Si vous avez le courage de tout lire, merci de mettre un commentaire afin de me donner vos impressions…
 Pour situer le contexte:
Eté 1909. Dans la jolie campagne de Concaillat, un fait divers atroce va bousculer les têtes bien pensantes du pays et changer à jamais le destin d’une famille sans histoires. Ou presque sans histoires. Personne ne dit rien mais tout le monde sait quelque chose. Et si ce n’était pas un accident ?
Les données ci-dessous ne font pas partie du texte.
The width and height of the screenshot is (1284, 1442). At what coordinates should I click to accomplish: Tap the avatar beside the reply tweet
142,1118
Si le premier extrait ne manque pas d’un peu d’humour, vous verrez que le second extrait risque de vous faire verser une larme ou deux.

 

Deuxième extrait ( je n’ai pas encore trouvé de titre)

« La nature a mis moins de temps à se remettre de ces inondations catastrophiques que les hommes. Les forêts sont éventrées et le resteront longtemps, les vignes et les champs sont défigurés mais petit à petit, le printemps fait son œuvre et il ne se passe pas un matin sans qu’un cerisier qu’on croyait mort ne se mette à refleurir subitement au milieu de la campagne noircie par les intempéries qui avaient persisté tout l’hiver.
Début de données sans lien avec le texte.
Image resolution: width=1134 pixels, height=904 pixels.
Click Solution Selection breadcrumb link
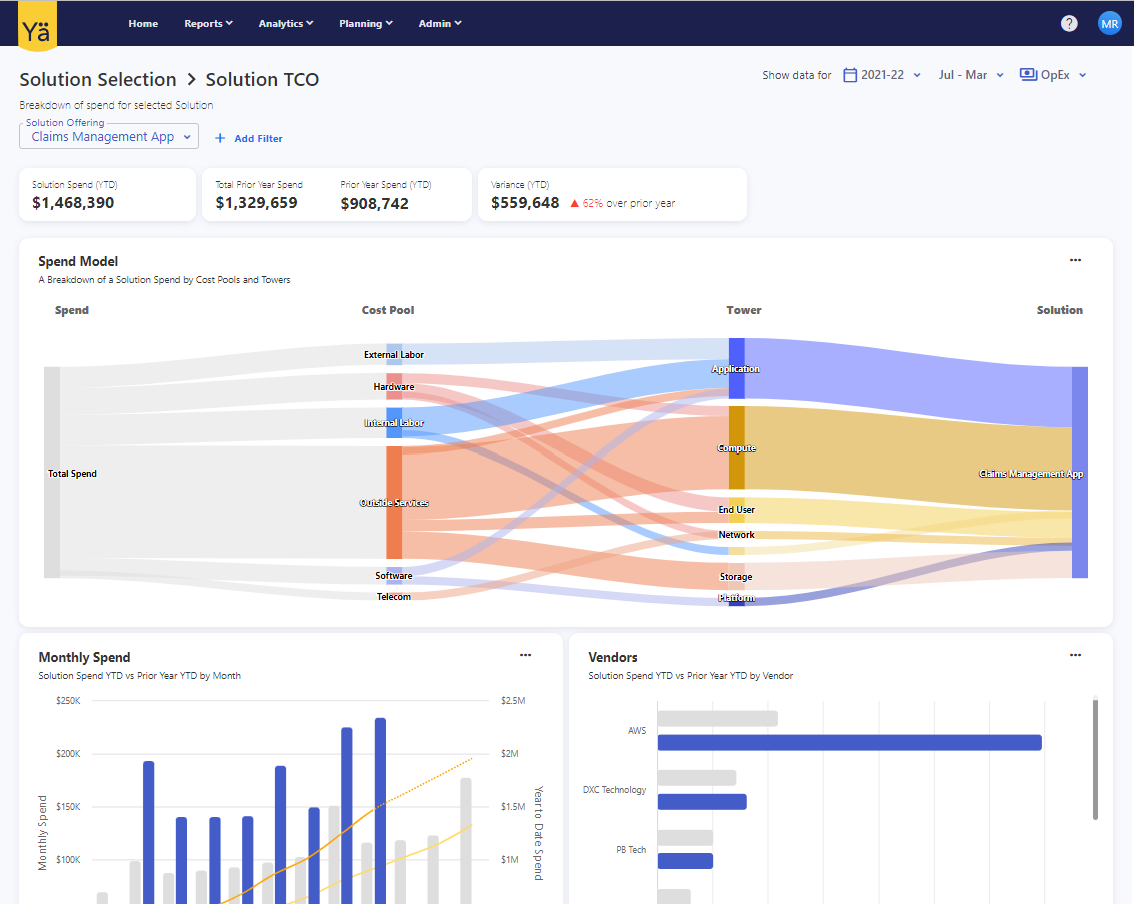click(98, 79)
Il en est tout autre dans la maison aux épicéas, où le silence a pris ses quartiers. Eugénie, plus pâle et plus blanche que jamais, a quitté son lit pour accourir au chevet de sa sœur. Elle la veille, lui fait sa toilette, s’occupe du bébé, petite fille sans nom née dans le creux d’un arbre et que sa mère n’a jamais encore regardée.
Nico et Zaza ont gardé le lit deux semaines d’affilée. La mère Bertin vient plusieurs fois par jour, s’occupant de Lili, soignant les enfants à la façon des gens d’ici, avec des prières et des talismans, des cataplasmes à la moutarde et des remèdes que lui soumet la Vieille, rebouteuse à ses heures et éventuellement sorcière quand il s’agit de chasser les mauvais esprits. Personne ne se souvient quand elle est arrivée, ni quel âge elle a. Elle a toujours été vieille, toujours été là, dans sa cabane de branchages au fond de la Haute Forêt, et chacun du village vient la voir en cachette, soit pour soigner une goutte, soit pour obtenir un philtre d’amour, mais jamais de mort : la Vieille ne fait pas ces choses-là.
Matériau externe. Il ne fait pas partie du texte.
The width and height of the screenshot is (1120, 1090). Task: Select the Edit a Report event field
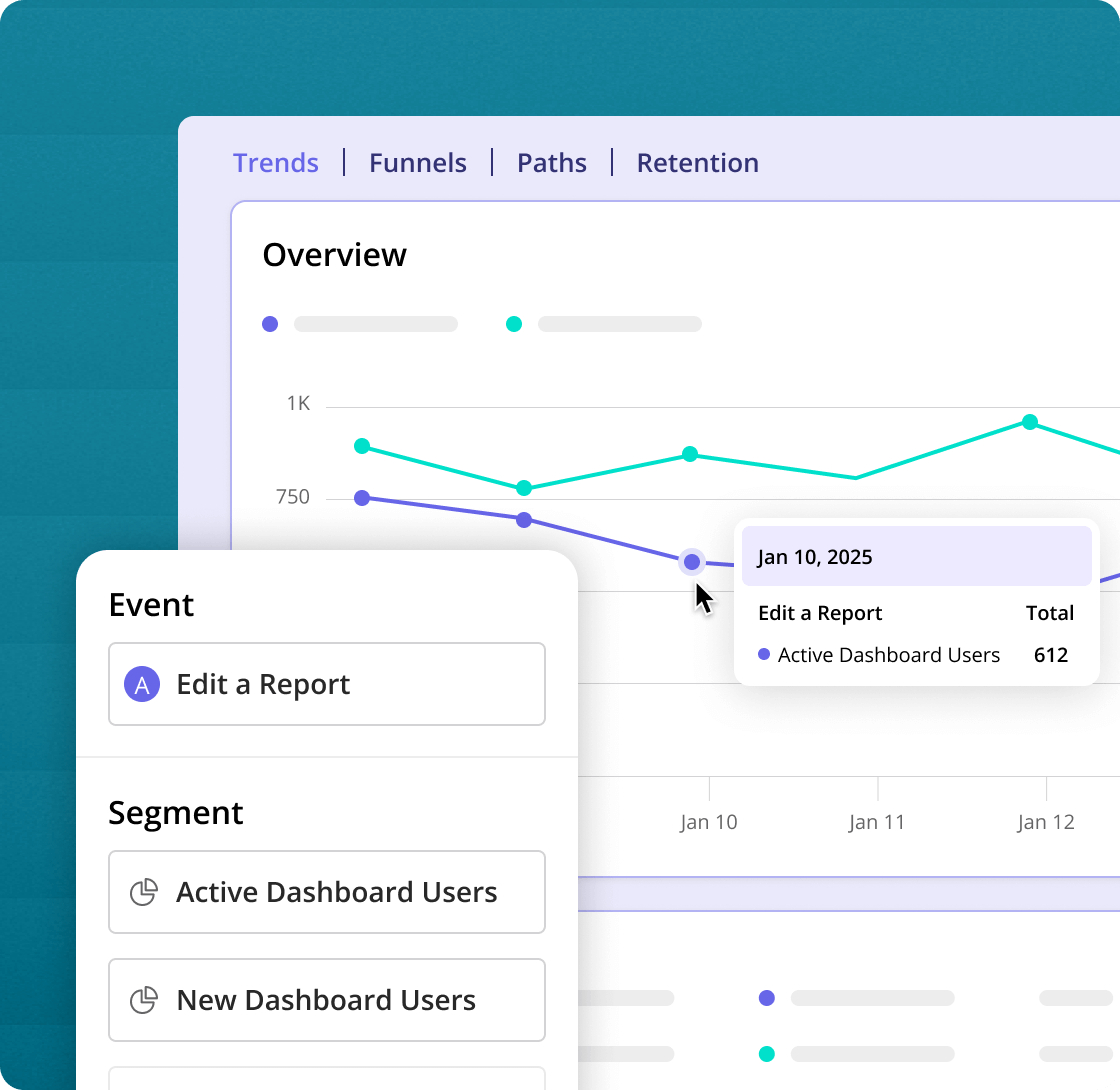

Et puis Nico et Zaza ont fini par se lever, las des esquarres qui commencent à leur meurtrir la peau, fatigués des bouillons infâmes de la Mère Bertin, effrayés de rester allongés à côté de la demi-morte que devient Lou qui ne se réveille pas de son sommeil attrapé sous l’Arbre aux Pendus.
Quand ils réalisent que Mia ne reviendra jamais et que Lou est en train de franchir la frontière qui la sépare du monde des vivants, ils restent avec leur chagrin dont ils ne savent que faire. Personne ne les regarde, et ils préfèrent cela plutôt que de croiser accidentellement le regard de leur mère. Elle s’arrête un moment sur eux, surprise de l’incongruité de leur présence, les scrute froidement, semblant leur dire :
─  Vous, vous êtes là. Pourquoi ? Pourquoi vous et pas elle ?
Pourtant ils se font minuscules, se sentant coupables, n’osant s’approcher de Lou comme si de la toucher était sacrilège. Ils donneraient n’importe quoi pour que Mia revienne, pour que Lou ne demeure plus tristement dans ce grand lit glacé… Souvent, ils ont une terrible envie de partir, de mourir. Souvent, ils vont se réfugier dans l’étable, se serrent contre les petits veaux sans avoir envie de manger et personne ne se demande où ils sont…
Le père s’en est allé avec l’oncle, et Grand-père Choupette aussi est parti quand eux. Sûrement que leur peine était trop grande pour passer la porte de la maison où plus rien ne vient troubler le silence, mis à part les bruits proches de la basse-cour, les grattements des oiseaux sur le toit, et le sifflement aigu qui s’échappe de la poitrine de leur petite sœur.
Sans se concerter, ils reprennent le chemin de l’école. Tout vaut mieux plutôt que la folie dans laquelle la maison prend plaisir à s’envelopper. C’est ce qui les sauve, cette faculté insensée qu’ont les enfants à vouloir anesthésier leurs souffrances pour ne plus vivre avec. Ils reprennent leurs jeux d’écoliers, se hâtant néanmoins de rentrer après le premier son de cloche annonçant la fin des cours, de peur de trouver le curé et ses sacrements au chevet de Lou. Le maître les laisse partir, les dispensant exceptionnellement du nettoyage du tableau quand vient leur tour.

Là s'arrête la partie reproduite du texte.